== WHAT TO DO ==
Go through the records and give the number of lines that include "first", with nothing else.

== GIVEN ENTRIES ==
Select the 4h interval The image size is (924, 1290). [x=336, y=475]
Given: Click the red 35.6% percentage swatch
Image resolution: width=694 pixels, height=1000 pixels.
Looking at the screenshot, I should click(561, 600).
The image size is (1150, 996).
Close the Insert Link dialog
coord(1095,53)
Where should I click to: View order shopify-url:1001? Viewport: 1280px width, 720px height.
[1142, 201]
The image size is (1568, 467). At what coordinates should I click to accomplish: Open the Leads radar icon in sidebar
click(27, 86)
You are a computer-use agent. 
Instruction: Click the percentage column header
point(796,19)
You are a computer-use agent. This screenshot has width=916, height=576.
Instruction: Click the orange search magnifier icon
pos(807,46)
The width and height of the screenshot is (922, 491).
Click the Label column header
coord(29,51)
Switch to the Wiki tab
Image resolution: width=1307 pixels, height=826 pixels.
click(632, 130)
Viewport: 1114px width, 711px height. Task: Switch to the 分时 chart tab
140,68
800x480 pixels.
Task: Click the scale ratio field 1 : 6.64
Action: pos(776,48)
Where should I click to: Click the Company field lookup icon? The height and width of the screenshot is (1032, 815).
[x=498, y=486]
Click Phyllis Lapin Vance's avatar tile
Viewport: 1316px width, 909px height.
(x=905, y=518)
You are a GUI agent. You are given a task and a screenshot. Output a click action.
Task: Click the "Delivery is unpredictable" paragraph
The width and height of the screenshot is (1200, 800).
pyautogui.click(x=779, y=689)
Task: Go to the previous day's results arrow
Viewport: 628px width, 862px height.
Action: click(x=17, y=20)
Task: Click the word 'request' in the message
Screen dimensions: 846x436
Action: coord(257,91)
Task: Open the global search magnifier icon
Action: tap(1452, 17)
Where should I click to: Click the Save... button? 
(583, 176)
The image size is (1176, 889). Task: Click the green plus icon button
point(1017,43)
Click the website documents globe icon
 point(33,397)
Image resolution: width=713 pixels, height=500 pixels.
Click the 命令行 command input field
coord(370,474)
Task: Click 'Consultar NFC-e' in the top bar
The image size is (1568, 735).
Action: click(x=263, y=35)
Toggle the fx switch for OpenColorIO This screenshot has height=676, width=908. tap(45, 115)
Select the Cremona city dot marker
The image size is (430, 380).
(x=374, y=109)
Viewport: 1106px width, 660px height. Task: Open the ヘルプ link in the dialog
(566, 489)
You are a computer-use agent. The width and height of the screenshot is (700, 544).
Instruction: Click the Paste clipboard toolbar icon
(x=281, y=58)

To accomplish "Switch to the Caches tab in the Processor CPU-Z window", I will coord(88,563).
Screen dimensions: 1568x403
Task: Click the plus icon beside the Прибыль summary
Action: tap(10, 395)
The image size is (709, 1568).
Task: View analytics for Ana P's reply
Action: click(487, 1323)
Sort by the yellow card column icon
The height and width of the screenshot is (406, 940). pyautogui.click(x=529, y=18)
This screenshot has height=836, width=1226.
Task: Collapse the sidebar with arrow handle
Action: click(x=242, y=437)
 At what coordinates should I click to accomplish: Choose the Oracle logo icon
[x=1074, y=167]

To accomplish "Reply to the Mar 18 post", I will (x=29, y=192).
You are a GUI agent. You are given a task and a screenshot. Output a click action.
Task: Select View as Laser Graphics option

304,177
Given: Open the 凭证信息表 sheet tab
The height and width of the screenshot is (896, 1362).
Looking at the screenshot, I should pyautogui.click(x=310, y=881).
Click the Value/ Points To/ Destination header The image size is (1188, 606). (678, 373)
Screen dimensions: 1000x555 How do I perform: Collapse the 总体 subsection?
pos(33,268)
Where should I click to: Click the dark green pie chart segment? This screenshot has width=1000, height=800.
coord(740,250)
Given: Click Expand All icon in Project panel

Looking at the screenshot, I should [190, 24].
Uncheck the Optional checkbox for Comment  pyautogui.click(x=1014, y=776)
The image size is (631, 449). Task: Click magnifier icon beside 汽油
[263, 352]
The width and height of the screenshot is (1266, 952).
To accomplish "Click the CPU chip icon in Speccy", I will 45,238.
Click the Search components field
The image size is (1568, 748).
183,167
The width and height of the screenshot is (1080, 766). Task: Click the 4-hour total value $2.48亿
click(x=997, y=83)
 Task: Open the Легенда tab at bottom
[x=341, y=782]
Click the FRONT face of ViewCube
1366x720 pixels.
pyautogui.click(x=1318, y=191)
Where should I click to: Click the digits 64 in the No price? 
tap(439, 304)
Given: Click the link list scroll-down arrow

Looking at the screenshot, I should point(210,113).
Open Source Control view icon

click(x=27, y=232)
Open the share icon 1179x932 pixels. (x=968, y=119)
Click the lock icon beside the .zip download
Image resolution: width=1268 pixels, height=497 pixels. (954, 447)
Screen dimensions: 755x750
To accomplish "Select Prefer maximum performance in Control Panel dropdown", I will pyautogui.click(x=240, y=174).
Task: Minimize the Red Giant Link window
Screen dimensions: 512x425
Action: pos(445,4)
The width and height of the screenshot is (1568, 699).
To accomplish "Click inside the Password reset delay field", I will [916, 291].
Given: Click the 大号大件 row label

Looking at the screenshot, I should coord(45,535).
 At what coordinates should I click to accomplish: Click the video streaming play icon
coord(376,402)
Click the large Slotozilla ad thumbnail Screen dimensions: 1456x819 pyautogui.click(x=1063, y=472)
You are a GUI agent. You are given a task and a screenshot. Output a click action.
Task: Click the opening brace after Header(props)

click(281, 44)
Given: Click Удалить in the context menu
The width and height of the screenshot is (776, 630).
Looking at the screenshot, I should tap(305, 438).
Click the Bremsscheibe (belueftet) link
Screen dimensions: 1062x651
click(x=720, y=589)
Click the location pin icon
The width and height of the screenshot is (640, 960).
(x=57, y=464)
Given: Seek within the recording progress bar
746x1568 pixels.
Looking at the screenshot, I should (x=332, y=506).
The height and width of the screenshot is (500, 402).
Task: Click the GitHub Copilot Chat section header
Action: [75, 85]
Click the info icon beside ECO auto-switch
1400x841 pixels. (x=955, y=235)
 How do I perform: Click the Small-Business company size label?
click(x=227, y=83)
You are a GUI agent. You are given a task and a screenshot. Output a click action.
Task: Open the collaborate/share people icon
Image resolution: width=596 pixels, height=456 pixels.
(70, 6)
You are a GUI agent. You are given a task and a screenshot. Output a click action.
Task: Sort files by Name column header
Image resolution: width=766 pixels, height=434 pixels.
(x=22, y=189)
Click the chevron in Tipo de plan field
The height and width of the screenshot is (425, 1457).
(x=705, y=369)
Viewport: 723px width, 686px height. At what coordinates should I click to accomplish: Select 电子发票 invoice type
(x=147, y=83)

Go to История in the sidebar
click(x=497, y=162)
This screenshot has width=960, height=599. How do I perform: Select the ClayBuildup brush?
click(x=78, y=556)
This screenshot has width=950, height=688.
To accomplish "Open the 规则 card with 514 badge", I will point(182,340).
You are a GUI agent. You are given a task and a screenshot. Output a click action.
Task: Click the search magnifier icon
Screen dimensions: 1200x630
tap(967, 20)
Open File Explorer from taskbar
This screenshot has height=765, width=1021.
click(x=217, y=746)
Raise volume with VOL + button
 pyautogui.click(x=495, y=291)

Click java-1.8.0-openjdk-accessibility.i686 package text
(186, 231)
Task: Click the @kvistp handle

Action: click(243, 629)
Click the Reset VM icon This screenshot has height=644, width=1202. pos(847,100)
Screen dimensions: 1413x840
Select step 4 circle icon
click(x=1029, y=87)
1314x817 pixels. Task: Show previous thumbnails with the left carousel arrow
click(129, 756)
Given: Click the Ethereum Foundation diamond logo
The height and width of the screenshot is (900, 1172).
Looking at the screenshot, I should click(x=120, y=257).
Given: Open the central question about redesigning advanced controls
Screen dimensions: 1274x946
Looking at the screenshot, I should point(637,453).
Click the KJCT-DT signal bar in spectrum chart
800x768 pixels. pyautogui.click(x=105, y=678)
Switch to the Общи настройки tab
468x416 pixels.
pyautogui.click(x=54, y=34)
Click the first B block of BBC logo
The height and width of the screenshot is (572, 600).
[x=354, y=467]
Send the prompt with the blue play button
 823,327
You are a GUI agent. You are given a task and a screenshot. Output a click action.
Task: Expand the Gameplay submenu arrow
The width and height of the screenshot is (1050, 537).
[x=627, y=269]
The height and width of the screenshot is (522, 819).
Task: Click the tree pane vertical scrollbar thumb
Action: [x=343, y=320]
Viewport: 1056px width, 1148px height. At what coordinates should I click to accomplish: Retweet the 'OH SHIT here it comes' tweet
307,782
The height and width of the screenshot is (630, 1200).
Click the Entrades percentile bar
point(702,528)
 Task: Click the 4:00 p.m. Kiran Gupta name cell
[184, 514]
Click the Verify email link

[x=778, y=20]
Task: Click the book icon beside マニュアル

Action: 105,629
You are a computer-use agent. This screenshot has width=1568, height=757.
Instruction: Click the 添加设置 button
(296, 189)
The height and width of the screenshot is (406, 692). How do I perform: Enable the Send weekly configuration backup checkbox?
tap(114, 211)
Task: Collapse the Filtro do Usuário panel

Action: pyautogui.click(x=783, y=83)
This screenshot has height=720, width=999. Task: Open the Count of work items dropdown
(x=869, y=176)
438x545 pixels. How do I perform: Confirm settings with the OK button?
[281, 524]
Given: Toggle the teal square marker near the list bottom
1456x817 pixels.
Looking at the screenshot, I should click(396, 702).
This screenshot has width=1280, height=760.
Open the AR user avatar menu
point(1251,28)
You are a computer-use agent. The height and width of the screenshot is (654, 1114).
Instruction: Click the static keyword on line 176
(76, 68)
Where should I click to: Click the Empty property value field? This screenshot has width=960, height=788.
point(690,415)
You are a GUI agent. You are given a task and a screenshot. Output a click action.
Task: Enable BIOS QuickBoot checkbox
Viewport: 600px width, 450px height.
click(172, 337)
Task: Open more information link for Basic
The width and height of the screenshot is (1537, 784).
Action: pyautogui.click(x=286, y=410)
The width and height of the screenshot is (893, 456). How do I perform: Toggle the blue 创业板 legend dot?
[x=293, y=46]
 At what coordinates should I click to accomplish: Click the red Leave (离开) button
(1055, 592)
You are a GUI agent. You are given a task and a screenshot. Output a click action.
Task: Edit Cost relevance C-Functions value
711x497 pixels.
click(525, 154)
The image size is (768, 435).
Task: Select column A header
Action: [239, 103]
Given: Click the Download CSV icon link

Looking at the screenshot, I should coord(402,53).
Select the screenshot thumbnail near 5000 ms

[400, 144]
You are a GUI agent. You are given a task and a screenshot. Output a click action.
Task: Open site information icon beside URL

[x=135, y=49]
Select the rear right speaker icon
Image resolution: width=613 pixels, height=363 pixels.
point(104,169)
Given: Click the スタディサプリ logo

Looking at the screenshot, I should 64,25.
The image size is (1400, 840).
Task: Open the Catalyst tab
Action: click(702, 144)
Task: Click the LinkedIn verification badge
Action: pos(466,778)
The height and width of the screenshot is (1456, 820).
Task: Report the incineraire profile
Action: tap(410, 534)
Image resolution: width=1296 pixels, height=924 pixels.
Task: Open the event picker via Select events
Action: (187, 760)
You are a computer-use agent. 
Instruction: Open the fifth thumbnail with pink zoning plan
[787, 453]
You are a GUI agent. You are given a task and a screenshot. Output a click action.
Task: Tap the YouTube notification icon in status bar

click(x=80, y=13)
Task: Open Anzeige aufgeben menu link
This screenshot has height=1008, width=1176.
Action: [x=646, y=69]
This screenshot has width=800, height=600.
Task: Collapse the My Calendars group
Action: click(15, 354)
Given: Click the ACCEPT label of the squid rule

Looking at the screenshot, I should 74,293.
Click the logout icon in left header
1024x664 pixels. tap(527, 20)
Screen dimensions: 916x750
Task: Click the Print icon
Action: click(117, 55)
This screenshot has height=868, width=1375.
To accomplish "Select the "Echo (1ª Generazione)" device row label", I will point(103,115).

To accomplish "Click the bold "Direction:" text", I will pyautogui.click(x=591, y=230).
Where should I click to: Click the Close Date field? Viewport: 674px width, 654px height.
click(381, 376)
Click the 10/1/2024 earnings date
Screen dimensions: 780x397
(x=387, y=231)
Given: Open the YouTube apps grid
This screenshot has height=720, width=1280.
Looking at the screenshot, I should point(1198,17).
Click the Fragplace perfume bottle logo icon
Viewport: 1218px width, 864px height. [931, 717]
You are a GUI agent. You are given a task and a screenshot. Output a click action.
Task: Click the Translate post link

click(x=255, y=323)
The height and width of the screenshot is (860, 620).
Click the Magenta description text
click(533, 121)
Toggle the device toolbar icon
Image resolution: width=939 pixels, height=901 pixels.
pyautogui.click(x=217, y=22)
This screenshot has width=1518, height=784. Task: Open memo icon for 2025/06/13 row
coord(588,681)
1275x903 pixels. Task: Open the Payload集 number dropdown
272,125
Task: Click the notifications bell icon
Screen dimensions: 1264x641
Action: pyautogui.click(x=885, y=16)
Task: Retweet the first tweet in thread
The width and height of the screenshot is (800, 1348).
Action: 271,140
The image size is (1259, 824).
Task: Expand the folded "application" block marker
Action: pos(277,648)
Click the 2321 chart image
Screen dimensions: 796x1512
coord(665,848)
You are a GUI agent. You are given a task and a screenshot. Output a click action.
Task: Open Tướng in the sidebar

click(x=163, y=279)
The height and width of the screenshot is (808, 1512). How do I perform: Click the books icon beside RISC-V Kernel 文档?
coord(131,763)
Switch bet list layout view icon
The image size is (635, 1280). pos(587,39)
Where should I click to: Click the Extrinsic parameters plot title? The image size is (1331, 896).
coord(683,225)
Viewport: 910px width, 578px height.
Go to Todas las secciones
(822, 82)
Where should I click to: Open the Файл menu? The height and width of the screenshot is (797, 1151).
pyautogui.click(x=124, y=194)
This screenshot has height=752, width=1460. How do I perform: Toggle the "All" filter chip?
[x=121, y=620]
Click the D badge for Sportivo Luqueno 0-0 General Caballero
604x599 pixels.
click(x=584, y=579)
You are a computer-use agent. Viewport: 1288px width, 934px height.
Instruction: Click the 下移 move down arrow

== EXERCISE RESULT ==
2